Kondisi lingkungan erat kaitannya dengan tingkat kenyamanan yang dirasakan responden di lokasi tempat tinggal. Berdasarkan perhitungan secara semantik, diperoleh angka 3.32. Artinya, masyarakat merasa cukup nyaman dengan kondisi lingkungan dan tempat tinggal saat ini. Penilaian ini diukur dalam beberapa indikator, yaitu jarak tempat tinggal ke fasilitas publik (rumah sakit, sekolah, pasar, stasiun, dan sebagainya), jarak tempat tinggal perkantoran/lokasi mencari nafkah, kebersihan lingkungan, bau dan penyakit yang ditimbulkan saat banjir, dan kenyamanan secara sosial.

Mayoritas responden menyatakan lokasi tempat tinggal saat ini dekat dengan berbagai fasilitas publik dan tempat mereka mencari nafkah. Hal ini disebabkan kemudahan dalam mengakses jasa transportasi untuk menuju lokasi lain. Faktor lain yang mempengaruhi kenyamanan responden adalah kenyamanan sosial. Sebanyak 90 % responden menyatakan nyaman dengan kedekatan dan rasa persaudaraan antar warga. Sedangkan, sisanya menyatakan tidak nyaman karena kondisi keamanan yang kurang stabil.

Mayoritas responden menyatakan banjir rob yang terjadi di lokasi tempat tinggal mereka memberikan kerugian dan dampak terhadap kehidupan mereka. Dampak yang dirasakan oleh responden antara lain rasa takut akan datangnya debit air yang lebih tinggi, keterjangkitan penyakit seperti diare dan gatal-gatal,

berkurangnya waktu untuk beristirahat akibat membersihkan rumah, berkurangnya waktu dan tempat untuk anak-anak bermain, mempersulit akses keluar rumah, dan bau tak sedap. Namun, 10 % responden tidak menganggap hal- hal tersebut sebagai dampak yang mereka terima karena merasa sudah terbiasa.

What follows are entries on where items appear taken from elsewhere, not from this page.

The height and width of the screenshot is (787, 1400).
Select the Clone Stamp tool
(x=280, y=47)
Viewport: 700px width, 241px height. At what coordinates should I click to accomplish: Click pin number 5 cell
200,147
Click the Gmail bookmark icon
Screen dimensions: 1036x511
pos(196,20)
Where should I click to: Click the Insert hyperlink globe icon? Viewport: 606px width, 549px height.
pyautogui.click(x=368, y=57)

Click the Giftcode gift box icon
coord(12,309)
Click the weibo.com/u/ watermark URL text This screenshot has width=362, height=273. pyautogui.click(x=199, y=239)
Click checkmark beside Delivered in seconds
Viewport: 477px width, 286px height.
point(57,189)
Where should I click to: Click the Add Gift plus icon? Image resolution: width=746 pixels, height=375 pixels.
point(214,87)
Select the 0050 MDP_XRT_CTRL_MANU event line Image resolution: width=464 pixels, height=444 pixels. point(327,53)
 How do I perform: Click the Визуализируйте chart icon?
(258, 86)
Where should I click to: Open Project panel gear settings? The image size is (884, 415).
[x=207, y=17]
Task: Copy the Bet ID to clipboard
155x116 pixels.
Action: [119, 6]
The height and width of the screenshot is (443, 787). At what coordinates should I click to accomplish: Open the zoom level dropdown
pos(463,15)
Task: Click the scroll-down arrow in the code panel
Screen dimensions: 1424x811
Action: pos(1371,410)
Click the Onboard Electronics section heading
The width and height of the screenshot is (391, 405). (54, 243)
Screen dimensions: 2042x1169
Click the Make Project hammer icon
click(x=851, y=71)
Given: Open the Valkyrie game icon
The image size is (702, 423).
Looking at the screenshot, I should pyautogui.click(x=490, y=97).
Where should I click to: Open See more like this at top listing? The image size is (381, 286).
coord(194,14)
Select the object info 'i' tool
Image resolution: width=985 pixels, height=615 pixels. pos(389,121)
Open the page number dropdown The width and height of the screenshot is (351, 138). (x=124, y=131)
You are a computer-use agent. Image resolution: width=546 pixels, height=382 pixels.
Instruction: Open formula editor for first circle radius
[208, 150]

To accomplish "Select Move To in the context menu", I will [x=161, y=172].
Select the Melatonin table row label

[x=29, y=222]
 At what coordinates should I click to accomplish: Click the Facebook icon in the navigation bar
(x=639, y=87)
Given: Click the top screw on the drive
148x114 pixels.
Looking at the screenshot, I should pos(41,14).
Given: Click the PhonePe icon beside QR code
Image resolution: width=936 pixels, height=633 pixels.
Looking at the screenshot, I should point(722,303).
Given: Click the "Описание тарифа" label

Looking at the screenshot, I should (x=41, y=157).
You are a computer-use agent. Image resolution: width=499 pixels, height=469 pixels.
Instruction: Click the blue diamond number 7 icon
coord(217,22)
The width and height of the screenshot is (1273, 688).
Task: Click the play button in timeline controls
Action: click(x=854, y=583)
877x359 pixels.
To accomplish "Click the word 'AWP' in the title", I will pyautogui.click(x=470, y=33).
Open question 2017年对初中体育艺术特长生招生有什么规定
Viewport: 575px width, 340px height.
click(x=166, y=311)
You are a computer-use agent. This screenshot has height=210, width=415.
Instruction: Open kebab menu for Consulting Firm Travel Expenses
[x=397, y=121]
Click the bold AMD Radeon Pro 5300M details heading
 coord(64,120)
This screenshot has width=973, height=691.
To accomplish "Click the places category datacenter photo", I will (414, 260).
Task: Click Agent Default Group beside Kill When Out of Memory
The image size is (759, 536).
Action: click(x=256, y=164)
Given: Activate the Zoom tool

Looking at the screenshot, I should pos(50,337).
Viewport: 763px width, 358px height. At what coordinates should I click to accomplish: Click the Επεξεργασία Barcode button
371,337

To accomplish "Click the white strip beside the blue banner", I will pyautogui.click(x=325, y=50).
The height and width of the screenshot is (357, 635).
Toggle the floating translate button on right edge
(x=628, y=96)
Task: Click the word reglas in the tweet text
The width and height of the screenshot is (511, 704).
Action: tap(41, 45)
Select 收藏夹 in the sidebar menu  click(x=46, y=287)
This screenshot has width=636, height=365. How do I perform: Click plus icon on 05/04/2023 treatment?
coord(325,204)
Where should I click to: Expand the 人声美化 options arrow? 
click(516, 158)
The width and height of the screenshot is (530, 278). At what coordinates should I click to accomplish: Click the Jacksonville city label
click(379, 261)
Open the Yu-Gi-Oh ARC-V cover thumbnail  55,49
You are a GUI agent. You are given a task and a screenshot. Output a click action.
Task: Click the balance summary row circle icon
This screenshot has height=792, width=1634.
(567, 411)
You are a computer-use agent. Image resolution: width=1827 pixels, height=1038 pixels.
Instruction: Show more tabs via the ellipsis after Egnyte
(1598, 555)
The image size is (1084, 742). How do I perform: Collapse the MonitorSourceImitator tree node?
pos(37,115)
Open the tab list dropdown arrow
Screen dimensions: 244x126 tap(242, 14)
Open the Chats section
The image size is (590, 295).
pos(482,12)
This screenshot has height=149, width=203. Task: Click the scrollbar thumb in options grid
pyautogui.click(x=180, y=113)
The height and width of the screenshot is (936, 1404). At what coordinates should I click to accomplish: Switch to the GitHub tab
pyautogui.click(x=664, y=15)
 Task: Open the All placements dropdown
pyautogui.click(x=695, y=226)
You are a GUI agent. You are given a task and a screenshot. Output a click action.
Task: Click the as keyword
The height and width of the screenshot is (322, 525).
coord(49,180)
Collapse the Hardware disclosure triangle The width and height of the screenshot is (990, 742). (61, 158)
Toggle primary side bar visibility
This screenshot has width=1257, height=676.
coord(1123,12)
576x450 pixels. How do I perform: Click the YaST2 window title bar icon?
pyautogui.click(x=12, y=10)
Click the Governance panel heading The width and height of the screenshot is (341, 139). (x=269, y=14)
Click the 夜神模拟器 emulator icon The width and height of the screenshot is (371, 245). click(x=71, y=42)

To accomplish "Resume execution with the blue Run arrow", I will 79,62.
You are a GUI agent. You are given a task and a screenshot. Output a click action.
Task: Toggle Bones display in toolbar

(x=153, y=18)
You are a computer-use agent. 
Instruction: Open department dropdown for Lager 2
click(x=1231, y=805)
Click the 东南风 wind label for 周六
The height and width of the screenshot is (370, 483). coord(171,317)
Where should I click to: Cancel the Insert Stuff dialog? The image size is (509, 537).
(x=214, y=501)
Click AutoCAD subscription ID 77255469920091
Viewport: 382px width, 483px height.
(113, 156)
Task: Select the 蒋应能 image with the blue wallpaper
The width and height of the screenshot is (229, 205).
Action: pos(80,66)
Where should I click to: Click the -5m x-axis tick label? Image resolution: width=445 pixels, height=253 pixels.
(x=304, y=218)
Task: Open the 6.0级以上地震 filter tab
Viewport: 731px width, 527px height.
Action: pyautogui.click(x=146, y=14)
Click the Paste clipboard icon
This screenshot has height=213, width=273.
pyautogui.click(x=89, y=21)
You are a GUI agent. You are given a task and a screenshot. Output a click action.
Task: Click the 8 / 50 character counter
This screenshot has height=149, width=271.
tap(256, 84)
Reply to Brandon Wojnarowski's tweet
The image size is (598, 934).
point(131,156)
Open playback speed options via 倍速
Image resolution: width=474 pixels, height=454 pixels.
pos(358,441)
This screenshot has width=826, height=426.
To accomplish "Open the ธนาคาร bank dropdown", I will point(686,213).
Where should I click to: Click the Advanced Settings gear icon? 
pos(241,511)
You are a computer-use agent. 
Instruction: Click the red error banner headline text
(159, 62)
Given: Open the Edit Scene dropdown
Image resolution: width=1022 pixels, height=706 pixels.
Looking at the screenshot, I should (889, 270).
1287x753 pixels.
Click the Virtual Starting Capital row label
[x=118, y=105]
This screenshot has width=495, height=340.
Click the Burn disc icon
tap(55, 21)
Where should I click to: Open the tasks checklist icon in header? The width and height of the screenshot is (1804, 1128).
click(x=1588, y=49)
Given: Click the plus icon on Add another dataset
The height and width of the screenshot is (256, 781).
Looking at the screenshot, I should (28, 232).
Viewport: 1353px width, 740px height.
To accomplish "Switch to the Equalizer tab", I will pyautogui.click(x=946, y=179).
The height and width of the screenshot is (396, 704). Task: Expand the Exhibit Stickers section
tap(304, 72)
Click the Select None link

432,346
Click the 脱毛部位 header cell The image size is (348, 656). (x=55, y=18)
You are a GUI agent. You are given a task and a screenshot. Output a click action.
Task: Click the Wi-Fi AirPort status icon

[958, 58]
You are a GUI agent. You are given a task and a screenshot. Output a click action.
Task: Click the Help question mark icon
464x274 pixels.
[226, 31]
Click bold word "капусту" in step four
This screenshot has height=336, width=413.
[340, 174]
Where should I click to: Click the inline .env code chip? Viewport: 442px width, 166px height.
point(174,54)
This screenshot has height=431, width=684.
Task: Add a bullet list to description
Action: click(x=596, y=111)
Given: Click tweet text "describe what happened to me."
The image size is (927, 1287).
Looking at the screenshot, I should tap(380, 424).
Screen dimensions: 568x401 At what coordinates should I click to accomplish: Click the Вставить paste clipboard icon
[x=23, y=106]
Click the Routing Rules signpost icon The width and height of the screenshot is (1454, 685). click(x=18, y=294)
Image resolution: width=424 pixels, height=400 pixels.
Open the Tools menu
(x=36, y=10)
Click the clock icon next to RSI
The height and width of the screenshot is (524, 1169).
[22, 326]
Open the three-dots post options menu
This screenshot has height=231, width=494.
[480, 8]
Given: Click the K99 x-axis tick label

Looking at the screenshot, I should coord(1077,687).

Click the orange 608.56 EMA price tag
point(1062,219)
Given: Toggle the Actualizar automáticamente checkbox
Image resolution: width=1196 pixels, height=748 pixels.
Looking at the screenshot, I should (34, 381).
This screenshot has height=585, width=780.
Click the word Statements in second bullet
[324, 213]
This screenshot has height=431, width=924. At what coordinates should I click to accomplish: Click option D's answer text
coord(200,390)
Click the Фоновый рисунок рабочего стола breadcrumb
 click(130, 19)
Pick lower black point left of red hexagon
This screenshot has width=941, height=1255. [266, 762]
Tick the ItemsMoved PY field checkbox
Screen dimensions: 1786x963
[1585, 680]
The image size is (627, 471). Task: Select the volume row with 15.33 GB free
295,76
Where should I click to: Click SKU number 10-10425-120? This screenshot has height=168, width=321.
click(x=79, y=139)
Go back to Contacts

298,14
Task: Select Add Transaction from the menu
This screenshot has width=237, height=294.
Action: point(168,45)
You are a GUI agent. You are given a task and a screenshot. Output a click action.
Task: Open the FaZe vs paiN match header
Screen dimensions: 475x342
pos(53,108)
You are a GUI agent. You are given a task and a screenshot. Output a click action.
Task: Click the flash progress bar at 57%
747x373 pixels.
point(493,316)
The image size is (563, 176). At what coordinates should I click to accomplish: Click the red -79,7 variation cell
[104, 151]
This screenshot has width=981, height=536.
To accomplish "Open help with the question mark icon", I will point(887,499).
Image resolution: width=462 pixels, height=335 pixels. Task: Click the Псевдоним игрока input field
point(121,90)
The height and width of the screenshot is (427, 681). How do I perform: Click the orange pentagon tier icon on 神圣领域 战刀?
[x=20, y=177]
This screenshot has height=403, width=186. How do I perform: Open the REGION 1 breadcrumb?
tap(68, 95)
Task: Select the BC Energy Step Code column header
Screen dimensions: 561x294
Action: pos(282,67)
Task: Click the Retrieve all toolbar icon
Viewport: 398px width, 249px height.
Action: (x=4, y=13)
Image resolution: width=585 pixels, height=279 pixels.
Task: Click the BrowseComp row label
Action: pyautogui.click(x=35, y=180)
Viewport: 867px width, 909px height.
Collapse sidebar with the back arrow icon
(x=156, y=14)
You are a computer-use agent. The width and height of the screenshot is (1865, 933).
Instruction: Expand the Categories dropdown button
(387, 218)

Sebanyak 62 % responden menyatakan kebersihan di lokasi tempat tinggal mereka belum cukup memadai. Hal ini disebabkan oleh kesadaran masyarakat yang masih minim mengenai kebersihan dan sampah yang terangkut air saat terjadi banjir. Selain itu, banjir juga menyebabkan bau tak sedap ke lokasi pemukiman. Menurut 94 % responden, bau tak sedap tejadi setiap waktu dan semakin parah saat banjir datang. Hal ini terjadi karena banjir juga menyeret lumpur dan kotoran masuk ke kawasan pemukiman. Bau tak sedap dan minimnya kebersihan lingkungan menjadi potensi keterjangkitan penyakit. Sebanyak 50 % responden mengaku bahwa anggota keluarga mereka pernah terjangkit penyakit yang diakibatkan banjir rob, seperti gatal-gatal dan diare.

Selain dampak sosial, terdapat 76 % responden yang merasa menerima kerugian ekonomi akibat peristiwa banjir rob ini. Mayoritas responden menyatakan merasa dirugikan akibat biaya yang harus dikeluarkan untuk rehabilitasi dan perbaikan rekonstruksi rumah. Selain itu, kerugian ekonomi lain yang diterima responden adalah rusaknya harta benda mereka seperti elektronika dan furnitur akibat terendam air, dan berkurangnya jam kerja sehingga menimbulkan perubahan pendapatan bagi responden yang bekerja di sektor informal. Namun, di sisi lain terdapat 24 % responden yang menganggap kejadian ini sebagai suatu konsekuensi atas pilihannya untuk menetap di lokasi tersebut sehingga tidak merasa dirugikan.